The observation of quasars in distant (and thereby older, from our point of view) galaxies that did not exist in our stellar region dampened enthusiasm for the theory, and it was finally debunked when scientists learned of cosmic background radiation. However, while Hoyle was promoting his favored theory, he did a series of studies that proved how atoms heavier than helium had appeared within the universe. (They were created by the high temperature and pressure of the first stars undergoing their life cycle.) He also, ironically, was the one who coined the term “big bang.”
9. Tired Light
Edwin Hubble observed that wavelengths of light from distant galaxies shifted toward the red end of the spectrum compared to light emitted by nearby stellar bodies, suggesting that the photons had lost energy somehow. This “redshift” is generally explained in the context of a post–big bang expansion as being a function of the Doppler effect. Proponents of steady state models of the universe instead suggested that photons of light lost energy gradually as they traveled through space, moving to the longer wavelength, less energetic red end of the spectrum. This theory was first proposed by Fritz Zwicky in 1929.

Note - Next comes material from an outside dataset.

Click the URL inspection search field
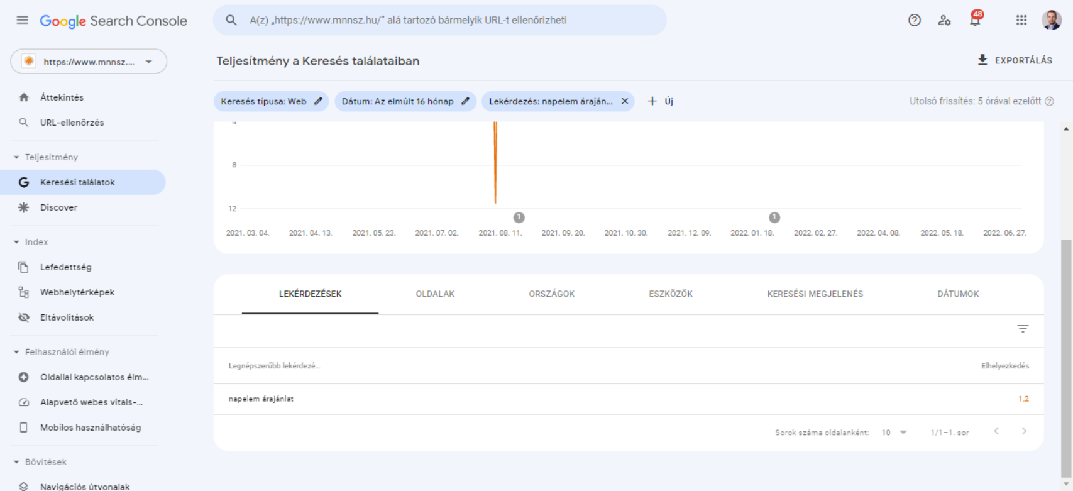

There are a variety of problems with tired light. First, there is no way that a photon’s energy could be changed without also changing its momentum, which would result in a blurring effect that we don’t observe. Second, it does not explain the observed patterns of light emission from supernovae, which instead more closely match the models for an expanding universe with special relativity causing time dilation. Finally, most models for the tired light theory are based on a non-expanding universe, but that would lead to a background radiation spectrum that doesn’t match our observations. By the numbers, if the tired light hypothesis were correct, all of our observed cosmic background radiation would have to come from sources that are closer to us than the Andromeda Galaxy M31 (our closest neighbor galaxy), and anything beyond that would be invisible to us.
8. Eternal Inflation
Most modern models of the early universe posit a short period of exponential growth (known as inflation) caused by vacuum energy, in which neighboring particles rapidly found themselves separated by vast regions of space. After this inflation, the vacuum energy decayed into a hot plasma soup that eventually formed atoms, molecules, and so on. In eternal inflation theory, this process of inflation never ended. Instead, bubbles of space would have stopped inflating and entered a low-energy state and then expanded into the inflating interior. These bubbles would have been like bubbles of steam in a boiling pot of water, except in this analogy, the pot is always getting bigger.
In this theory, our universe is one bubble among many in a multiverse characterized by continuous inflation. One aspect of this theory that may be testable is the notion that two universes that are close enough to meet with each other would cause disruptions in the space-time of each universe. The best support for this theory would be evidence of such a disruption found in cosmic background radiation.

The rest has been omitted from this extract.